Many thanks for your comments Serpentes. Yes snakes use behavioural thermoregulation and microclimate selection but temperatures underground are amazingly consistent across habitats (even burrows under rocks compared to those in open ground or in tree root systems) so maybe they do not have as much flexibility as we think. Just a possiblity though.

Yes the design is certainly a headache. All eggs are separately incubated and randomly allocated to a treatment. The mothers are tested on all the same tests as the neonates to hopefully give an idea of inhereted characteristics e.g. if one mother is an excellent swimmer and all her offspring are also way better swimmers than other offspring, irrespective of temperature treatment, then this can be provisioned for.


----------



## Sdaji (Jan 10, 2010)

This probably would have been better done on captive snakes, there is already at least one lab in Australia producing hundreds of snake eggs as a by product of their research, and several others producing large number of lizard eggs.

Keelbacks are very easy to breed, a friend of mine got five clutches out of one in one season. All you need is to keep them at the right temperature, feed them lots of fish, give them something to swim in, some land, and a nesting box if you want to get fancy.

Anyway, if for your own reasons you want to/have to use wild snakes, Keelbacks sound like an excellent choice to go with. On my best night in Townsville I saw over 100 Keelbacks in one night, so I don't doubt you're able to fairly reliably go out and find at least 40. If about half the females are gravid, surely you wouldn't need many good nights to get more gravid snakes than you require, or are you after multiple species? If so, your sample sizes are probably going to be too low to be useful. You're going to get much better results from 100 eggs from a range of females from one species than one clutch from each of 20 species.

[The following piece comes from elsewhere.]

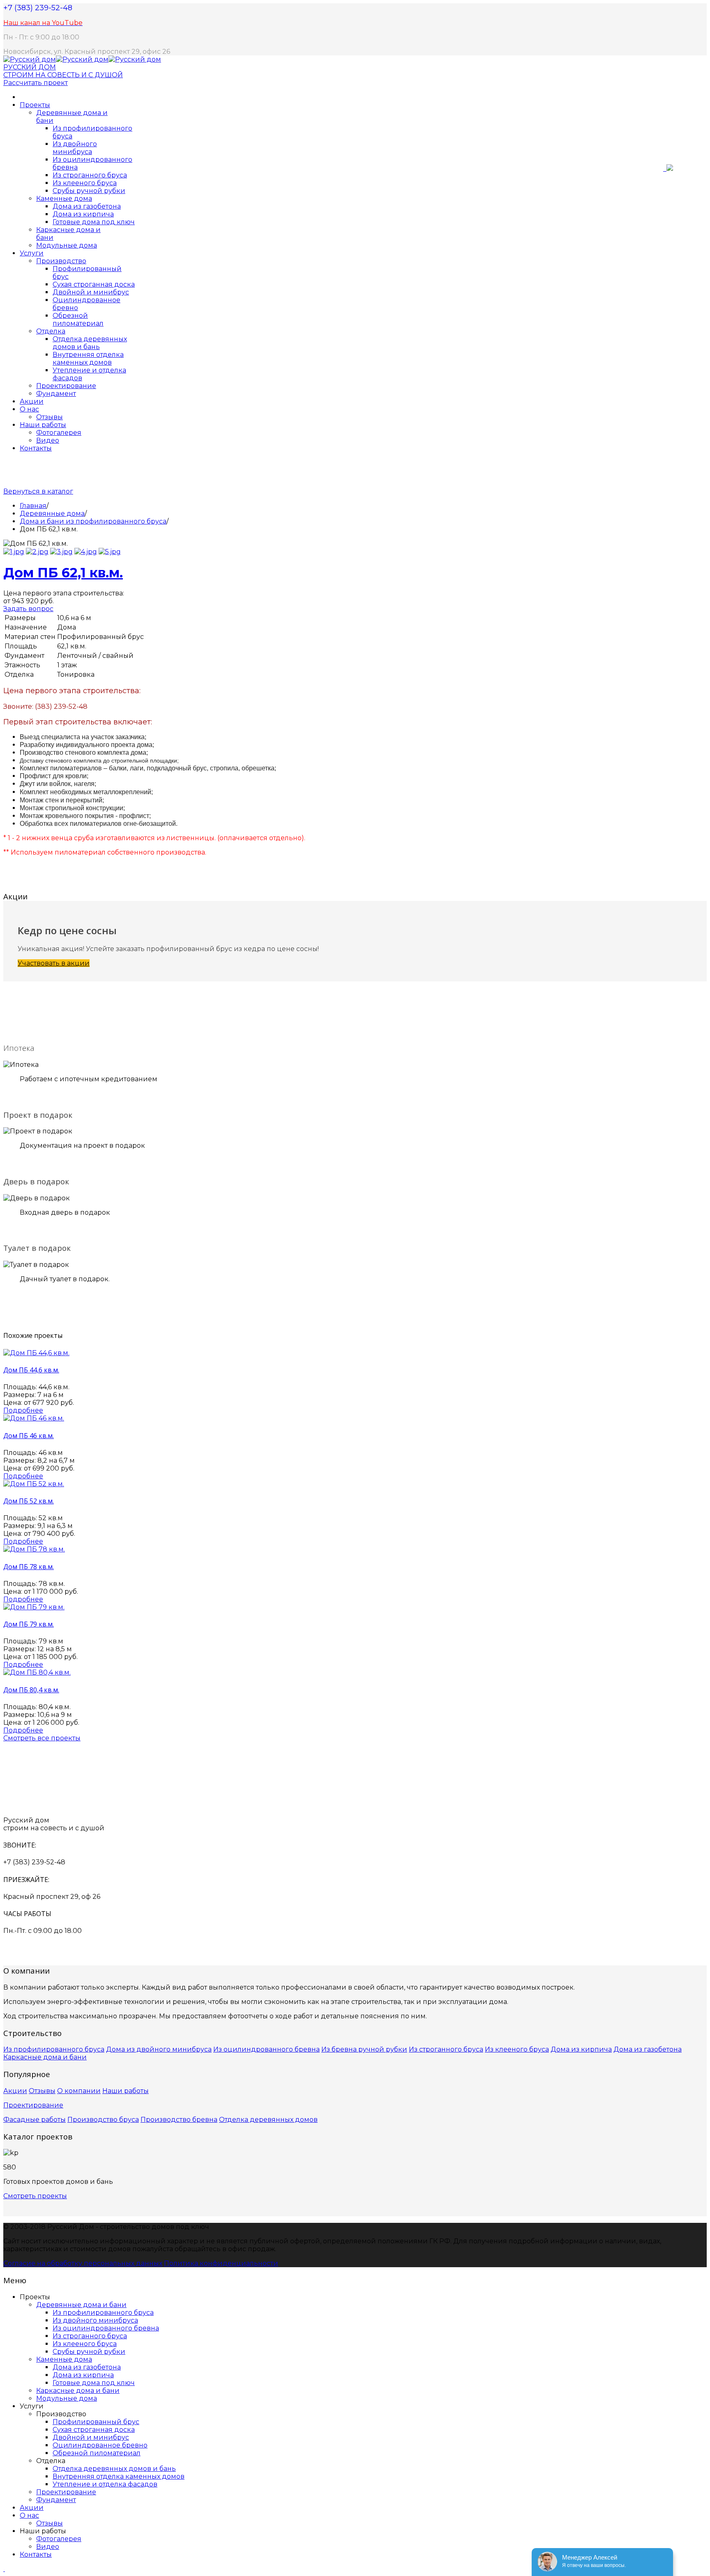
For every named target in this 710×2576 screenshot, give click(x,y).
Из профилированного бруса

Scott made some very valid points about the fact that you're going to be working with non endemics, which have continuous gene flow between your area and areas which already have the future climates you're looking at. As he says, they're just going to thermoregulate and choose different nesting sites to compensate. To get something meaningful, you would want to be looking at animals from a restricted range, or taking animals from an extreme of their range and looking at treatments outside the range in the direction of that extreme.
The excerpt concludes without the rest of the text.